Няня наклонилась и стала подбирать разбросанное белье.
— Что ж ты не встаешь? — обратилась она к Жени.
Жени не поднимался. Он как упал, так со страху и остался на полу. Он боялся няни, думал, что она сердится.
Но няня уже не сердилась, взглянула на малыша и не смогла удержаться — засмеялась, а за ней расхохотались и дети, громче всех, конечно, Лида, известная хохотушка. Впрочем, Женька был и в самом деле пресмешной в эту минуту: толстенький, маленький, круглый как шарик; рубашонка его задралась, волосы упали на лоб, и из-под челки он украдкой посматривал на няню: что она?.. Очень ли недовольна?

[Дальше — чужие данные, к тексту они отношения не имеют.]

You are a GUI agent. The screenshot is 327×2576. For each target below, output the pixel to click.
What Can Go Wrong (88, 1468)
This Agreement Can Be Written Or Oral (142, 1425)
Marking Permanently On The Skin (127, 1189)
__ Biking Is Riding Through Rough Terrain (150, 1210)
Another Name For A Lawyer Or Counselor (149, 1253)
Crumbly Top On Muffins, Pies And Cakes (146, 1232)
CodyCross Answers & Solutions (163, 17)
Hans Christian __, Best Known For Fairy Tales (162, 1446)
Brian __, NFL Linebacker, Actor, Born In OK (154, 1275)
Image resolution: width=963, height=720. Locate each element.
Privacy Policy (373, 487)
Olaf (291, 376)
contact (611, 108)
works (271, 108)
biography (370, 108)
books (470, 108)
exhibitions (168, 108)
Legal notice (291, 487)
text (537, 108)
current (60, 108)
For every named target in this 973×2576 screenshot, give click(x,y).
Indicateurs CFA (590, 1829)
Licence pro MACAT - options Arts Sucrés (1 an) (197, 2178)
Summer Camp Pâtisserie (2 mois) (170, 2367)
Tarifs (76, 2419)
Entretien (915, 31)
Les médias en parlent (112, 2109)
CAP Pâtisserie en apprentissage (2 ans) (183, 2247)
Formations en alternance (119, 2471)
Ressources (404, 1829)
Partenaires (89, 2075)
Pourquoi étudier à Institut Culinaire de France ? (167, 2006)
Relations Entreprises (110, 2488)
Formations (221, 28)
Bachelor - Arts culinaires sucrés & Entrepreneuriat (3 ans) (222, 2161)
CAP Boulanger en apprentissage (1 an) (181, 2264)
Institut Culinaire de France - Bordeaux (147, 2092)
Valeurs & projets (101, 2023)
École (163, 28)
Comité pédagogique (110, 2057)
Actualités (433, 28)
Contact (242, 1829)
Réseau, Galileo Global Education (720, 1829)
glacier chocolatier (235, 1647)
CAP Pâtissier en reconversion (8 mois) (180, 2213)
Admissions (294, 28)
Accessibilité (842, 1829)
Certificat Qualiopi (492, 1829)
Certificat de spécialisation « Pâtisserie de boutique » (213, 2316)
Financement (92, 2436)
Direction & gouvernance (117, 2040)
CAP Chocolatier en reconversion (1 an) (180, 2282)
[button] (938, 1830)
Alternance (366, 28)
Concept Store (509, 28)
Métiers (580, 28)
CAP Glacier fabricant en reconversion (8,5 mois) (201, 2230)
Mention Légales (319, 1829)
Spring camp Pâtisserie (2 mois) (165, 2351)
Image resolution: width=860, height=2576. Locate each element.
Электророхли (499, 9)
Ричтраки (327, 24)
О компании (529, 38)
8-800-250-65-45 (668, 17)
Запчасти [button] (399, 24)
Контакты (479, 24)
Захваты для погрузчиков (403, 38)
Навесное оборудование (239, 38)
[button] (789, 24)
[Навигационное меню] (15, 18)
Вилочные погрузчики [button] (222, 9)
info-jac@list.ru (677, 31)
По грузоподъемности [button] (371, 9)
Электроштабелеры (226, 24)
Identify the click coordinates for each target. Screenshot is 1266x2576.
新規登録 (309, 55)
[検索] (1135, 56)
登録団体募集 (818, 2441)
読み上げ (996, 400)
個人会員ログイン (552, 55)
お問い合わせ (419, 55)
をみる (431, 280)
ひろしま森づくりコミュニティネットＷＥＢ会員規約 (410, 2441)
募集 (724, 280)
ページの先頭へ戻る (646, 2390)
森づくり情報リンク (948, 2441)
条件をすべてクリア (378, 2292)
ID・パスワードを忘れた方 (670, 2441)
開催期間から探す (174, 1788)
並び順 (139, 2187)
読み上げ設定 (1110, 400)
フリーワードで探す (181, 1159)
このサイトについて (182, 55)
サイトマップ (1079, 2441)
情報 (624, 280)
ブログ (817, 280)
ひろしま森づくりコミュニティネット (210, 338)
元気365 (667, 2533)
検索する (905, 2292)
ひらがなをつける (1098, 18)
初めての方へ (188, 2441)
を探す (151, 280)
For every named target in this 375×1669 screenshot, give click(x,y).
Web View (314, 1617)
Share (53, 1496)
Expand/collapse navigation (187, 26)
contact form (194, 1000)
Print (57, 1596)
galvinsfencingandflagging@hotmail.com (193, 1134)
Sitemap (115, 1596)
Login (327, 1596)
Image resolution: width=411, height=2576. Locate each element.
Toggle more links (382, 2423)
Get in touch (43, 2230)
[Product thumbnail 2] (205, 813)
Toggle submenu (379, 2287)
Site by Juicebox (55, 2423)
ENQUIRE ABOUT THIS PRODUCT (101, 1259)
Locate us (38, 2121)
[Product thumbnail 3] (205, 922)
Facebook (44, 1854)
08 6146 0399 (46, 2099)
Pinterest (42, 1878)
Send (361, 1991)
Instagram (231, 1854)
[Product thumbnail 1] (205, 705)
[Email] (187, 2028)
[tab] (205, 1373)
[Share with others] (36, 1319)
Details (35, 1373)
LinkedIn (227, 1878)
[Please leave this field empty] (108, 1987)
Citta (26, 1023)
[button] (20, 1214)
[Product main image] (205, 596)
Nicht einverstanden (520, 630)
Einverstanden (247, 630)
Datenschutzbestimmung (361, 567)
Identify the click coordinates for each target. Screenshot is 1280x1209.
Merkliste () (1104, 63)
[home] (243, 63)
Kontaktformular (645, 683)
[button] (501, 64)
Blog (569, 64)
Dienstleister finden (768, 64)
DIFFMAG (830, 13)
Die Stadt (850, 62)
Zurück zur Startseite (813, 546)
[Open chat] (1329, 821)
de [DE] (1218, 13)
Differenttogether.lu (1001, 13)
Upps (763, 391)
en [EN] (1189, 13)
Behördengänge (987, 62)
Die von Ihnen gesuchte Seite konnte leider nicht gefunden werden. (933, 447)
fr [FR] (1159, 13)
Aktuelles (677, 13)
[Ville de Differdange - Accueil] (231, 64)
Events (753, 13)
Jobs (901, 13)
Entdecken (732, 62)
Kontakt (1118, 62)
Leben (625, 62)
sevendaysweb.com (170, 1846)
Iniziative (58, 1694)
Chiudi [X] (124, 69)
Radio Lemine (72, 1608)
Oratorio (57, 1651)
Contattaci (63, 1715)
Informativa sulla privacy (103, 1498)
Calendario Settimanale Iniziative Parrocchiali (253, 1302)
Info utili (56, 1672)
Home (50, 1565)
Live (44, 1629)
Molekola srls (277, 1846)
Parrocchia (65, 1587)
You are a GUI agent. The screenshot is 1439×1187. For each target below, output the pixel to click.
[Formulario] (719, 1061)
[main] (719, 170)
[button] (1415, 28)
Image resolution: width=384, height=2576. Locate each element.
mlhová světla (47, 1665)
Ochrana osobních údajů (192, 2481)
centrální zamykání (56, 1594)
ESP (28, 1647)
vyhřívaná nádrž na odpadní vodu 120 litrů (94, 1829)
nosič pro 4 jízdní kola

— Ну, друг милый, вставай! — сказала няня, поднимая его. — Только больше уж не трогать у меня ничего, а то опять, пожалуй… Не годишься ты в помощники, мал еще.
Она оправила ему рубашонку, пригладила рукой волосы и отвела на середину комнаты.
Жени совсем опечалился. Ему так хотелось помогать старшим. А делать было нечего: если няня раз что сказала, так уж не переменить ни за что. Такая, право!.. Жени вздохнул, поплелся в уголок к креслу, поставил его около чемодана, запряг веревкой стул и повез няню на Кузнецкий мост, на Тверскую и по всем улицам, какие только знал.
— Ну вот и умница, — похвалила его няня и мимоходом погладила по головке.